JSR223 scripts (Groovy) – unlimited data volume, high performance, flexible for complex business rules. Requires writing scripts, which AI can assist with.

Scenario 1 – Unique User Registration Data

Requirement: each request must use a unique username, email, and a random password while supporting high concurrency.

Prompt to AI :

请帮我编写一个JMeter JSR223 Sampler（使用Groovy语言）的脚本，用于生成大量唯一的用户注册数据。要求如下：
目标：为每个JMeter线程的每次请求生成唯一的数据。
生成规则：
username：格式为 "perf_user_" + 一个全局唯一且递增的数字ID。
email：格式为 "test_" + 上述唯一ID + "@example.com"。
password：一个随机长度在8-12位，且包含大小写字母和数字的字符串。
关键点：要确保在高并发下ID的唯一性。请将生成的变量存入JMeter变量（如 vars），以便HTTP请求等后续元件引用。

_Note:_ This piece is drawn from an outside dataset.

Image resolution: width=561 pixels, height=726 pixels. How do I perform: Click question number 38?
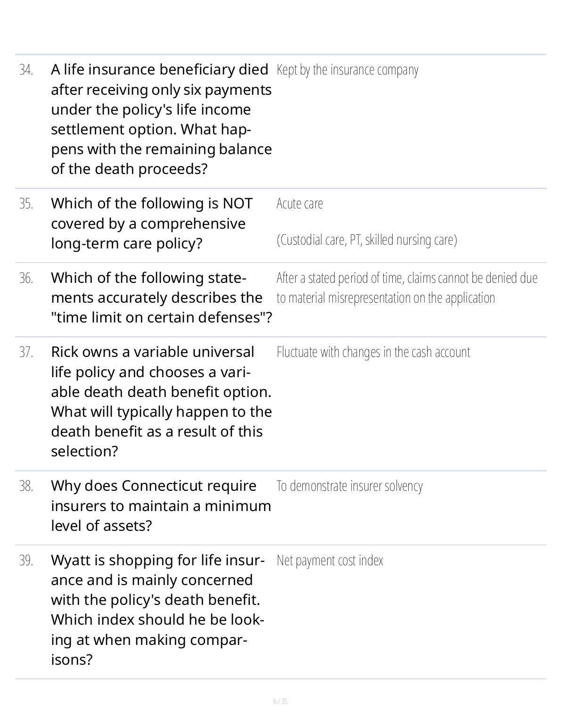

AI‑generated Groovy script :

// JSR223 Sampler (Groovy) – generate unique user data
import java.util.concurrent.atomic.AtomicLong

if (!globalCounter) {
    globalCounter = new AtomicLong(1L)
}

long uniqueId = globalCounter.getAndIncrement()
String username = "perf_user_" + uniqueId
String email = "test_" + uniqueId + "@example.com"

def random = new Random()
def lower = "abcdefghijklmnopqrstuvwxyz"
def upper = lower.toUpperCase()
def digits = "0123456789"
def allChars = lower + upper + digits

def passwordLength = random.nextInt(5) + 8 // 8‑12 characters
def passwordBuilder = new StringBuilder()
// Ensure at least one of each character type
passwordBuilder.append(lower.charAt(random.nextInt(lower.length())))
passwordBuilder.append(upper.charAt(random.nextInt(upper.length())))
passwordBuilder.append(digits.charAt(random.nextInt(digits.length())))
(4..passwordLength).each {
    passwordBuilder.append(allChars.charAt(random.nextInt(allChars.length())))
}
// Shuffle for extra randomness
def password = passwordBuilder.toString().toCharArray()
Collections.shuffle(Arrays.asList(password))
password = new String(password)

vars.put("username", username)
vars.put("email", email)
vars.put("password", password)

return "Data generated successfully."

Usage in JMeter:

Add a Thread Group.

Add a JSR223 Sampler under the Thread Group and paste the script. Select groovy as the language.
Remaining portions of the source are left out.